You do a reshape after the tf.nn.embedding_lookup_sparse, let me imitate a simple example:

import tensorflow as tf
import numpy as np
dim=3
FIELD_COUNT=4
batch_size=3
ids = tf.SparseTensor(indices=[[0,0], [0,3], [1,1],[2,1]], values=[1, 3, 6, 3], dense_shape=[batch_size,FIELD_COUNT])
sp_weights = tf.SparseTensor(indices=[[0,0], [0,3], [1,1],[2,1]], values=[1,1,1,1], dense_shape=[batch_size,FIELD_COUNT])
params = tf.constant([[1,2,3],[4,5,6],[7,8,9],[10,11,12],[10,20,30],[40,50,60],[70,80,90]])
embed = tf.nn.embedding_lookup_sparse(params, ids, sp_weights, combiner="sum")
sess = tf.Session()
sess.run(embed)

# array([[14, 16, 18],
#       [70, 80, 90],
#       [10, 11, 12]], dtype=int32)

embedding = tf.reshape(embed, [-1, dim * FIELD_COUNT])
sess.run(embedding) 

We will get the following errors when running embedding with tf.Session:

tensorflow.python.framework.errors_impl.InvalidArgumentError: Input to reshape is a tensor with 9 values, but the requested shape requires a multiple of 12
     [[Node: Reshape_3 = Reshape[T=DT_INT32, Tshape=DT_INT32, _device="/job:localhost/replica:0/task:0/device:CPU:0"](embedding_lookup_sparse_2, Reshape_3/shape)]]
Leavingseason commented 6 years ago

Hi wenruij, that is not a bug.
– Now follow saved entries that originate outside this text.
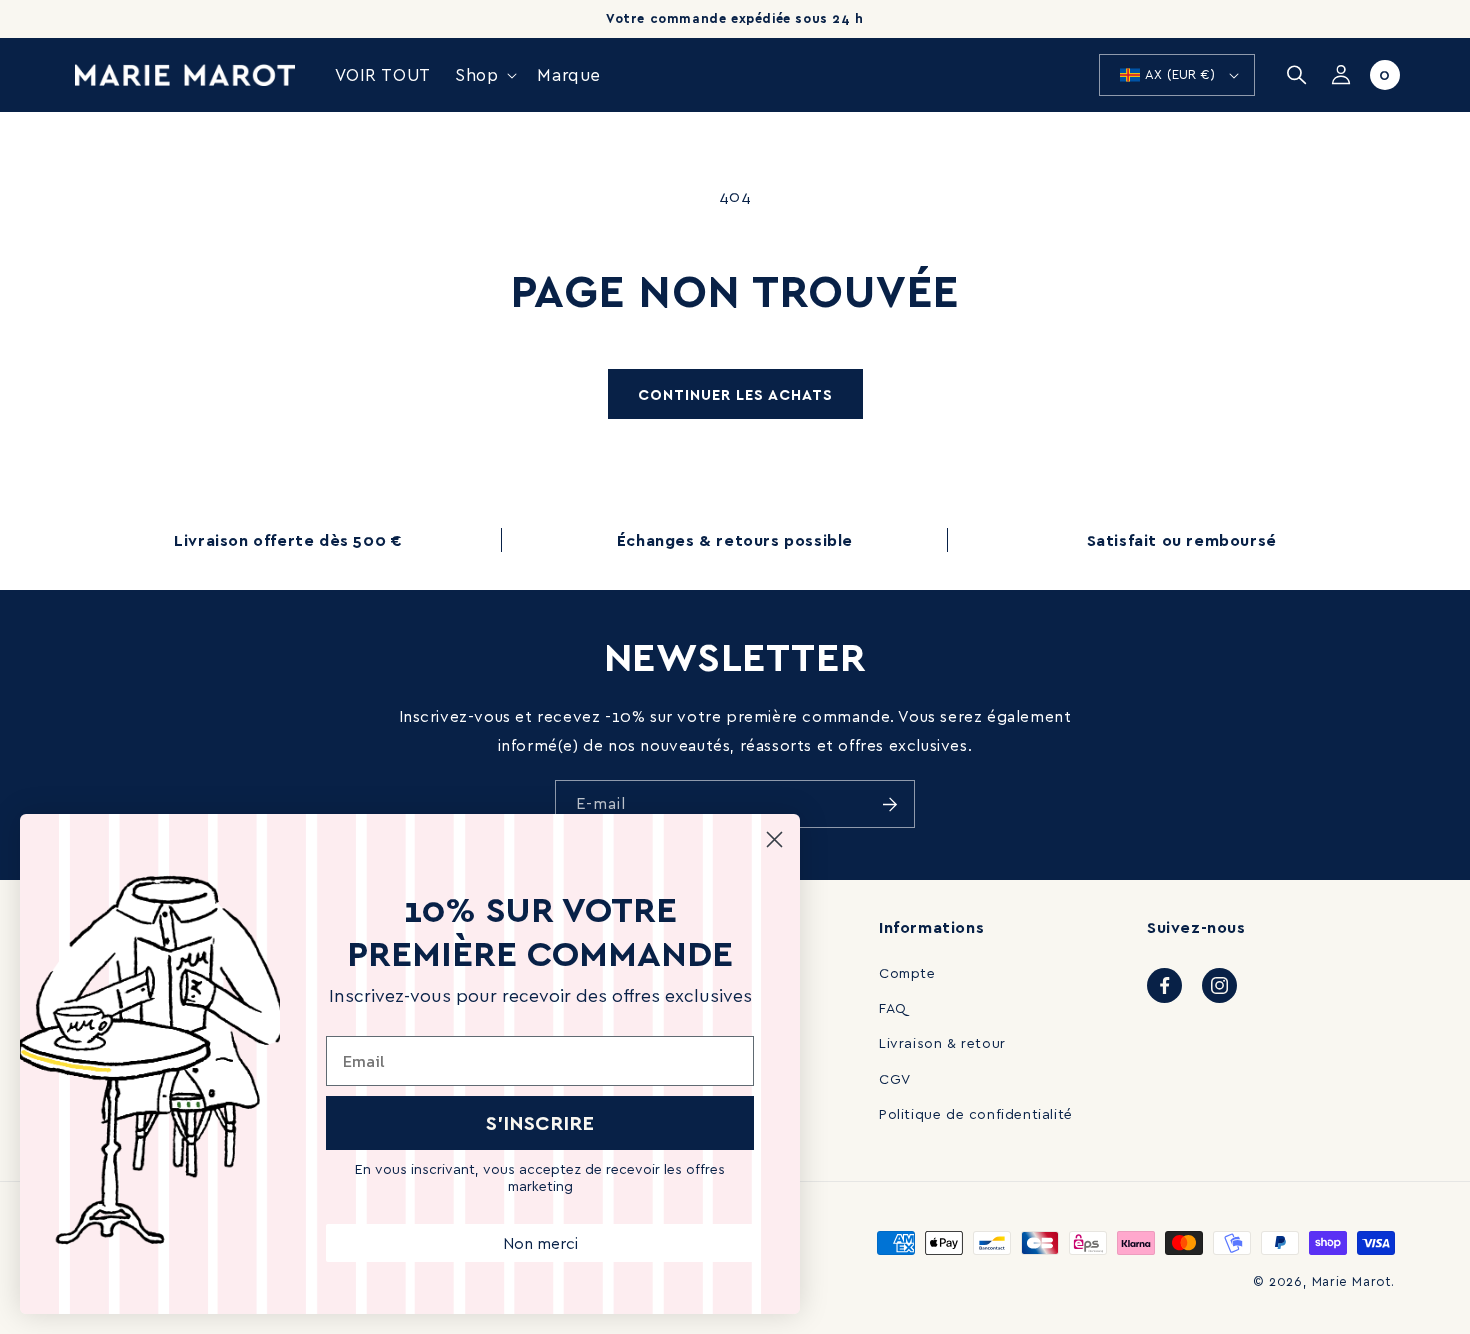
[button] (484, 75)
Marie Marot (1352, 1281)
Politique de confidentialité (976, 1113)
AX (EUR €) (1180, 74)
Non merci (540, 1243)
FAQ (893, 1007)
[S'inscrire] (890, 804)
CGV (895, 1078)
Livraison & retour (942, 1042)
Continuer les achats (735, 394)
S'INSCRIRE (540, 1122)
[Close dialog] (774, 839)
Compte (907, 972)
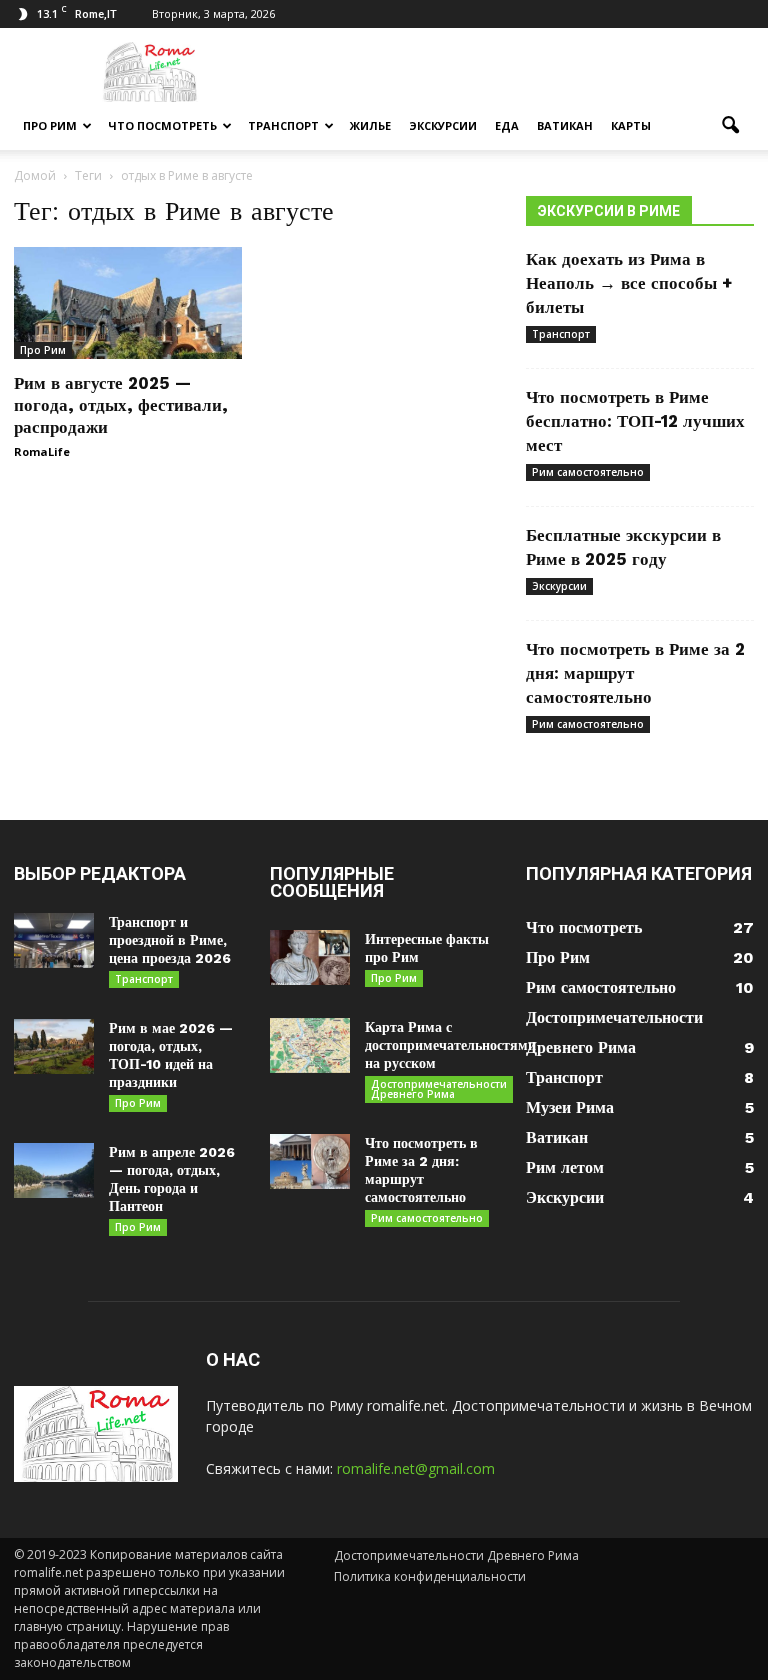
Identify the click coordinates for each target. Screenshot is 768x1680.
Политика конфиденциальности (430, 1576)
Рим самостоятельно (588, 472)
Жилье (370, 125)
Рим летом (565, 1167)
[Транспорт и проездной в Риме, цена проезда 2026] (54, 940)
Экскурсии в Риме (609, 211)
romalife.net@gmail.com (416, 1468)
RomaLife (42, 451)
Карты (631, 125)
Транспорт (283, 125)
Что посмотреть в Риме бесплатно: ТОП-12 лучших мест (635, 421)
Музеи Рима (570, 1107)
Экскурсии (443, 125)
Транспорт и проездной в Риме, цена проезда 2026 (170, 940)
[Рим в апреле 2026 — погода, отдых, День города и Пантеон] (54, 1170)
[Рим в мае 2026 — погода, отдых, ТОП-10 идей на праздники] (54, 1046)
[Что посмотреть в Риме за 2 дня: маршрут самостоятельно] (310, 1161)
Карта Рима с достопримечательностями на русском (450, 1045)
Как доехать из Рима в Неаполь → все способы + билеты (629, 283)
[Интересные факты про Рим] (310, 957)
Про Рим (50, 125)
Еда (507, 125)
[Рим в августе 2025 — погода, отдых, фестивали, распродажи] (128, 303)
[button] (730, 126)
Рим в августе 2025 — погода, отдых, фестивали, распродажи (121, 405)
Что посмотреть (162, 125)
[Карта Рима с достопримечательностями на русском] (310, 1045)
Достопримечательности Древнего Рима (439, 1089)
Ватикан (565, 125)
We have some constraints on the format of input data. Basically, it's a field-wise format, each line should contain exactly FIELD_CNT fields, while each field can contain 1 or more features. I am thinking about that I need to provide a more detailed descriptive file to illustrate this data format.

wenruij commented 6 years ago

@Leavingseason Thanks for your reply. Looking forward to your deep learning based factorization toolkit and all mentioned models.